Nicaragua’s richest and most influential businessman appealed Wednesday for presidential elections to be moved forward from 2021 in a bid to calm unrest that has left scores dead since last month.
The comments by Carlos Pellas came as a surprise as the powerful industrialist and other business leaders have traditionally supported President Daniel Ortega.
“From my point of view, and it is something largely shared in the private sector, we must find an orderly way out of this, in a constitutional way, which implies reforms including a (presidential) election moved forward” from 2021, he said in an interview with newspaper La Prensa.
At least 87 people have been killed and almost 900 wounded since protests began on April 18 against Ortega and his party, the Sandinista National Liberation Front.
The protests were initially triggered by now-aborted reforms to the near-bankrupt social security system, but the unrest quickly broadened into a rejection by many Nicaraguans of Ortega and his wife and vice-president, Rosario Murillo, who are seen as autocratic.
The government and opposition agreed overnight Monday to resume church-mediated peace talks that stalled amid fresh violence last week.
Pellas, Nicaragua’s first billionaire and who controls the vast Grupo Pellas empire, proposed that a new election date be decided during that dialogue.
He called for members of the national electoral council, which is controled by judges close to Ortega, to “resign immediately.”

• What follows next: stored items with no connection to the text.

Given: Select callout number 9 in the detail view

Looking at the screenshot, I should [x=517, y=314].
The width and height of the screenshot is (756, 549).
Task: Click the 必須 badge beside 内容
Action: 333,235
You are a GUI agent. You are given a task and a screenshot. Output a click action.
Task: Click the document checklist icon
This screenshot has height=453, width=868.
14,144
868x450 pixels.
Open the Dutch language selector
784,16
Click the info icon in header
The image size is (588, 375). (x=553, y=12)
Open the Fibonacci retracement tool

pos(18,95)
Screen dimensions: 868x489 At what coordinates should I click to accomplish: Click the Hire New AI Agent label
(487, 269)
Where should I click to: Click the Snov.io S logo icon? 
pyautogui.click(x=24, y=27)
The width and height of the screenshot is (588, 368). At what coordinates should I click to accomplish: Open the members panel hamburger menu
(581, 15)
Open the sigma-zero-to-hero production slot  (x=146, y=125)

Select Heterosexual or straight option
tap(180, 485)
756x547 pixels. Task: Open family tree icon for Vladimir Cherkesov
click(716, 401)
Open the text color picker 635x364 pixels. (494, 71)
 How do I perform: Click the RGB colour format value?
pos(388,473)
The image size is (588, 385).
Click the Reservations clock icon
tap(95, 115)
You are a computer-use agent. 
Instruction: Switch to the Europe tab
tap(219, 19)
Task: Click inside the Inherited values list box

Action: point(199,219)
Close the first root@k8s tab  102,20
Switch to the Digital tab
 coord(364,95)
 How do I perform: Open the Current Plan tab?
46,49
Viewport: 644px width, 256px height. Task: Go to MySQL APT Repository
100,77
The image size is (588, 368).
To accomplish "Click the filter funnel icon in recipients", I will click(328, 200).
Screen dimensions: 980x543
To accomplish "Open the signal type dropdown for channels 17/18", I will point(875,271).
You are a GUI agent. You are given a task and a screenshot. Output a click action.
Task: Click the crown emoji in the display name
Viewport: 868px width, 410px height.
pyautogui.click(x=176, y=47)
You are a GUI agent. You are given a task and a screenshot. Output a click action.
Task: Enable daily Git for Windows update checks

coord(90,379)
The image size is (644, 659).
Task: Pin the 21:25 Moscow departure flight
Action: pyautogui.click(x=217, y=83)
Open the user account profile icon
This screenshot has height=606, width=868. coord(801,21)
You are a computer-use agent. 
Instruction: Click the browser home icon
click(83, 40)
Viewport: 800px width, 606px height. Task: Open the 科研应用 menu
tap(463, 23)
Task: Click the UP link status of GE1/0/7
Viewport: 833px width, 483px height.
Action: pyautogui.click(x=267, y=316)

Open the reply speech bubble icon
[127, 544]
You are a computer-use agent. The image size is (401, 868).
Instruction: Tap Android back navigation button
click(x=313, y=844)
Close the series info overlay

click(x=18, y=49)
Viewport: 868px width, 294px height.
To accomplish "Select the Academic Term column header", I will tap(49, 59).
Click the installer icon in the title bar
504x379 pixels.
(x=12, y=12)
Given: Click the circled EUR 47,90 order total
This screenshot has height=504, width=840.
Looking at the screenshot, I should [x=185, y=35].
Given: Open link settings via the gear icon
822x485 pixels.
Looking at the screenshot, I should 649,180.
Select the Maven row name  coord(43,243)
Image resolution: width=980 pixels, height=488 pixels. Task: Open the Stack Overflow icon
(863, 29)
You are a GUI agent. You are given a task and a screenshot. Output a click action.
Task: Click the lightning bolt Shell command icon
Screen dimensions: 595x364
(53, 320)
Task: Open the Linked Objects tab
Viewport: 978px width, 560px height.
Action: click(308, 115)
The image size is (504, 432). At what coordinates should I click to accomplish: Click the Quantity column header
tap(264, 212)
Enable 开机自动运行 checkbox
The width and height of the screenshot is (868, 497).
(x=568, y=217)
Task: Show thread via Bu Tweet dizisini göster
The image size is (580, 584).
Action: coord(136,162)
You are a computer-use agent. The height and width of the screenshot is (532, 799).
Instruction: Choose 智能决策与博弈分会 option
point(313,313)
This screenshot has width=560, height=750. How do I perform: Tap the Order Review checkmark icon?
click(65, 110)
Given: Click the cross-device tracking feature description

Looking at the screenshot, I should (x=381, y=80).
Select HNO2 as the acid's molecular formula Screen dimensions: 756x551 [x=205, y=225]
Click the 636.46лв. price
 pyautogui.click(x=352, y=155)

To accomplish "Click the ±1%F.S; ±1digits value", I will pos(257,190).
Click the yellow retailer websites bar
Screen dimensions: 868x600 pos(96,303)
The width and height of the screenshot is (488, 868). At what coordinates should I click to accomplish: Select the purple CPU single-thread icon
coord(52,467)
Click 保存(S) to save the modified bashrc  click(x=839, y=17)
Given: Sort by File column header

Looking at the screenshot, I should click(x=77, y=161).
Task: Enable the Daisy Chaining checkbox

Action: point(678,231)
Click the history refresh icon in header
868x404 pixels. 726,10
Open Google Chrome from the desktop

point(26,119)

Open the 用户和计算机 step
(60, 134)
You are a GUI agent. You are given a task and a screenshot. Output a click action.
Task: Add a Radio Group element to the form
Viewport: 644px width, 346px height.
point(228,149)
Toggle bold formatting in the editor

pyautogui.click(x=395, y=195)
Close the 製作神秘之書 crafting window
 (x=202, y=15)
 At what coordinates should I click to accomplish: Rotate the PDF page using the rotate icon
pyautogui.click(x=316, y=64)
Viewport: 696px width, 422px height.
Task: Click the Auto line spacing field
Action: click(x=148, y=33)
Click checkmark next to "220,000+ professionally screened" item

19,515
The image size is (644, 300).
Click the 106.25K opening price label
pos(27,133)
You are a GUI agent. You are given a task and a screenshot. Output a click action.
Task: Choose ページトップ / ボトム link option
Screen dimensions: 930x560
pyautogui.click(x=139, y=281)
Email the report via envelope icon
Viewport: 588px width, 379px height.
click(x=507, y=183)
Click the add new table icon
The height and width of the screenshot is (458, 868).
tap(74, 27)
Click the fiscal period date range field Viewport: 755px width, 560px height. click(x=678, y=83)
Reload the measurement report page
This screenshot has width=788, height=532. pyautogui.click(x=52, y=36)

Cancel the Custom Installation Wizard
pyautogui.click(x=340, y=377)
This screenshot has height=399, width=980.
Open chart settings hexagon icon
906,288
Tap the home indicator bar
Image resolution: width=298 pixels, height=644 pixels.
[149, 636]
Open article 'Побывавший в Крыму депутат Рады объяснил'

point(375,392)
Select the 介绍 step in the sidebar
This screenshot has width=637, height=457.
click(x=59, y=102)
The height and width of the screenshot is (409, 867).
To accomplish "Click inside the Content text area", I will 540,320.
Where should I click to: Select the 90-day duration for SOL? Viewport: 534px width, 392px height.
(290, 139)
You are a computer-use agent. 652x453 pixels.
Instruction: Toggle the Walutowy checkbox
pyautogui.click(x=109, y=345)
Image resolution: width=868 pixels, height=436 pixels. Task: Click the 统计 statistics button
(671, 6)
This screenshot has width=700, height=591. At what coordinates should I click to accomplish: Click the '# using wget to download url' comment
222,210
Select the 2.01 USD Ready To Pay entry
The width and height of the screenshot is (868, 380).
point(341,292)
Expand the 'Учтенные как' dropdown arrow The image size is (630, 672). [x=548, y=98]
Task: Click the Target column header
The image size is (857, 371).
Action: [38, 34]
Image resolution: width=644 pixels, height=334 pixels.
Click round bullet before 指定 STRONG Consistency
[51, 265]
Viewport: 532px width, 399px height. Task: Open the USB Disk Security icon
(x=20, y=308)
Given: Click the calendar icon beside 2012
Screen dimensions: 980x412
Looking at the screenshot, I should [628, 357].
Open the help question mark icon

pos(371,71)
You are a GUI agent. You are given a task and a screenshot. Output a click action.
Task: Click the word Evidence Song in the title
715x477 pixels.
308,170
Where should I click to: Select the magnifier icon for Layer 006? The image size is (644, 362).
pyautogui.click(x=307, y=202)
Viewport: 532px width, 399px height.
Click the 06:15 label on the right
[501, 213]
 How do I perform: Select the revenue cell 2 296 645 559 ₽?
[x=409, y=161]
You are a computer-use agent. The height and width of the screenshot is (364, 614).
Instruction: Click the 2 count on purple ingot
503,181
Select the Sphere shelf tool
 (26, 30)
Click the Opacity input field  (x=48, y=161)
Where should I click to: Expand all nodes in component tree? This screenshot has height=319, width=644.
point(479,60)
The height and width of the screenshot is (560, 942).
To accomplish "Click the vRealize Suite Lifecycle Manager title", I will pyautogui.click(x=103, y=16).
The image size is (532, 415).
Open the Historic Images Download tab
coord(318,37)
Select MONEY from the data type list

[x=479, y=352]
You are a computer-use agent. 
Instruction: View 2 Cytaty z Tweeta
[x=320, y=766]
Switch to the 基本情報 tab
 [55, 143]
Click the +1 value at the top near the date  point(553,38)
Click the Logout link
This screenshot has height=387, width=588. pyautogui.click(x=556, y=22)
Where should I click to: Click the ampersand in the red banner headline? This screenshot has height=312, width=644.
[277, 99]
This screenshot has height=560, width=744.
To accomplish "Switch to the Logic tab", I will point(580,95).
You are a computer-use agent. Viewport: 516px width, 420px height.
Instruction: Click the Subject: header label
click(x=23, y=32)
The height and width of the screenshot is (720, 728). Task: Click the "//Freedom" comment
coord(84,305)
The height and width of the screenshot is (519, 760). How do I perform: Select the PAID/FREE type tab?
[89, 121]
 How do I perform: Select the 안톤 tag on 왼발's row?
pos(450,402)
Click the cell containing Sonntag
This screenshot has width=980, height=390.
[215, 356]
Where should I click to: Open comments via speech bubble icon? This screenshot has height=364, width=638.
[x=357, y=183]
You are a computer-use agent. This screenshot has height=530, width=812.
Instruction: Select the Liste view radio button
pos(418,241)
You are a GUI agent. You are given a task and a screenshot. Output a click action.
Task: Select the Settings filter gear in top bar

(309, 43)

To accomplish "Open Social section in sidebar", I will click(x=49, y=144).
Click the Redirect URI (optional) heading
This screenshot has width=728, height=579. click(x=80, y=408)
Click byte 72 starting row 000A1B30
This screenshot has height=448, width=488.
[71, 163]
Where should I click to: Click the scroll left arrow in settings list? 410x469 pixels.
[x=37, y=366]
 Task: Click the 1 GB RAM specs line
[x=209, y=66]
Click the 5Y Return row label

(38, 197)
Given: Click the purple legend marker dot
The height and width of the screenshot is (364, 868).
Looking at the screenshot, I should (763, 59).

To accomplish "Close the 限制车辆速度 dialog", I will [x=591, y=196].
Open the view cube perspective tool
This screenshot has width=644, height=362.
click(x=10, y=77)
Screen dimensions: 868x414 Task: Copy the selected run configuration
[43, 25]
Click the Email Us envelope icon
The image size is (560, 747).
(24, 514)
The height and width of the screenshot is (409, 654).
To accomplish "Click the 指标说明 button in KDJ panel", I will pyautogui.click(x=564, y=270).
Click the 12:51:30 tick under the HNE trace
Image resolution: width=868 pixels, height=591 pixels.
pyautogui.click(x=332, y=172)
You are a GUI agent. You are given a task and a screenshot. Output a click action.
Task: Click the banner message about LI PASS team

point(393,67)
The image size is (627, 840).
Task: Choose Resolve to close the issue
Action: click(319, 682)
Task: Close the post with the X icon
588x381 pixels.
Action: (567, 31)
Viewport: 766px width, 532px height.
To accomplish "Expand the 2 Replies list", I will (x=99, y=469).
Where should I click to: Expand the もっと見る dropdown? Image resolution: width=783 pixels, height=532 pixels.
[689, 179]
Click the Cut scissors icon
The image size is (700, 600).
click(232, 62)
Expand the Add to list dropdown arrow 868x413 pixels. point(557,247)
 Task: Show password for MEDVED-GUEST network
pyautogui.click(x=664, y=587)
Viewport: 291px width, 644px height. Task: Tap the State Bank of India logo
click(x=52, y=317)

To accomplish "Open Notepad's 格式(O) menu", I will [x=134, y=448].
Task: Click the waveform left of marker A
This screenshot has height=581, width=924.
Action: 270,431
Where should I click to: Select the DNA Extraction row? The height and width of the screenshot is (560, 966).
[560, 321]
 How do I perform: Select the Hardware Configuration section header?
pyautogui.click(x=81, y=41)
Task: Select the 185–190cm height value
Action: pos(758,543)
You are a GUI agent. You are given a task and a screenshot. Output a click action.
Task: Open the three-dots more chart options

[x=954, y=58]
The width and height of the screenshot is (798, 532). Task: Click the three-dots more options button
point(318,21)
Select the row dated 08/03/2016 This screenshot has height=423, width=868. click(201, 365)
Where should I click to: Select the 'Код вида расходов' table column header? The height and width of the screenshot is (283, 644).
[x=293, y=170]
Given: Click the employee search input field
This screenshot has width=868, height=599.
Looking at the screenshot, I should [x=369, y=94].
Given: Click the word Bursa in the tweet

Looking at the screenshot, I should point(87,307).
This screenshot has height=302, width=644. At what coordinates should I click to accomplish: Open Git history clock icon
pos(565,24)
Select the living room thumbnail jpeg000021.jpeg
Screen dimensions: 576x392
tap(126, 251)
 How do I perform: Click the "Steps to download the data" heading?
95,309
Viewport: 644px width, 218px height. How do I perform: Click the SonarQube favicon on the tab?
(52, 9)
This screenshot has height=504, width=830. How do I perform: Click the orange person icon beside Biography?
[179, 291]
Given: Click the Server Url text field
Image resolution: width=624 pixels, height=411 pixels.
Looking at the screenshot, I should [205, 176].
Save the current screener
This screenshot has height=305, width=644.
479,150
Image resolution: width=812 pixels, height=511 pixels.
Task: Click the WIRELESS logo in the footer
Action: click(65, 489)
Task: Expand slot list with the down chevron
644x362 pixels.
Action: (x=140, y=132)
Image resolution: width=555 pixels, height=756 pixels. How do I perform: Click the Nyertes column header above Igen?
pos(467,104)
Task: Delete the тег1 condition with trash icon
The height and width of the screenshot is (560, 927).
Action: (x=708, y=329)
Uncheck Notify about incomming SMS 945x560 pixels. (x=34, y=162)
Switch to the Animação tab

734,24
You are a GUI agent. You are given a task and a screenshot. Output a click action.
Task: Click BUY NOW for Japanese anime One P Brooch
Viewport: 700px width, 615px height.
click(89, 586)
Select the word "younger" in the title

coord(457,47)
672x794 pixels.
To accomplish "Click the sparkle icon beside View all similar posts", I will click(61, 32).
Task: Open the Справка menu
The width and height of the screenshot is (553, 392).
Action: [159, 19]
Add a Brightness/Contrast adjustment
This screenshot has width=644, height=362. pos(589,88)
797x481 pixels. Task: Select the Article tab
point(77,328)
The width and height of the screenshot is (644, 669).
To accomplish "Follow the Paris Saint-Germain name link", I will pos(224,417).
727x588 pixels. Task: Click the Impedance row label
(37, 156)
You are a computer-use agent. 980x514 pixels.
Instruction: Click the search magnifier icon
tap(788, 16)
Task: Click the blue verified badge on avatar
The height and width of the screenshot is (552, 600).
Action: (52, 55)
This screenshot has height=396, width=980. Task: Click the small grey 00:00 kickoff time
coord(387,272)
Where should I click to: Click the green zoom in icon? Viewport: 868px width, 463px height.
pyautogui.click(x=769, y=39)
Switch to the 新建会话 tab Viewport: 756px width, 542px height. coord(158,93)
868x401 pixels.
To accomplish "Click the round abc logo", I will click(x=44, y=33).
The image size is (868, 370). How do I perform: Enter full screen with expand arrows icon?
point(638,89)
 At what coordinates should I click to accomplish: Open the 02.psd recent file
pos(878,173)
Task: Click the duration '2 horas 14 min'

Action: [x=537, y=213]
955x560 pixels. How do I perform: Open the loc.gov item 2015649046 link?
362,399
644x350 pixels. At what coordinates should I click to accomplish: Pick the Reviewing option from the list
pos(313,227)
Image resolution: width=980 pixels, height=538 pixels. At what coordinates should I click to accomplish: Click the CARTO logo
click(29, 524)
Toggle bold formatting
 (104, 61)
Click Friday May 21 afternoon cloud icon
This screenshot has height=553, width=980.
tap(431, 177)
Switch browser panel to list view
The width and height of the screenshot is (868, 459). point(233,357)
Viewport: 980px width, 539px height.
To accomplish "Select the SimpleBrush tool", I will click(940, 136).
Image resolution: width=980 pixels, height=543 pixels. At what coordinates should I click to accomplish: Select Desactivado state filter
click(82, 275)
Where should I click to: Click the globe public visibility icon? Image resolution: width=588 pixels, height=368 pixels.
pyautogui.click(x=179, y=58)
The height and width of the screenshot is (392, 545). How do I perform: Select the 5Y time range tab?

Ortega must “show the willingness to dialogue and accept fundamental changes”, said Pellas, 65, who has not previously spoken out publicly about the crisis.
Ortega, a former guerrilla who first ruled between 1979 and 1990 before returning as president 11 years ago, has kept power by maintaining leftist rhetoric while ensuring an accommodation with powerful private industry and keeping up trade with the United States.
“I am outraged and very hurt by the more than 80 lives sacrificed and by the more than 800 wounded caused by the disproportionate violence with which the government responded to the demands of students and the general population,” said Pellas.
“These crimes cannot go unpunished.”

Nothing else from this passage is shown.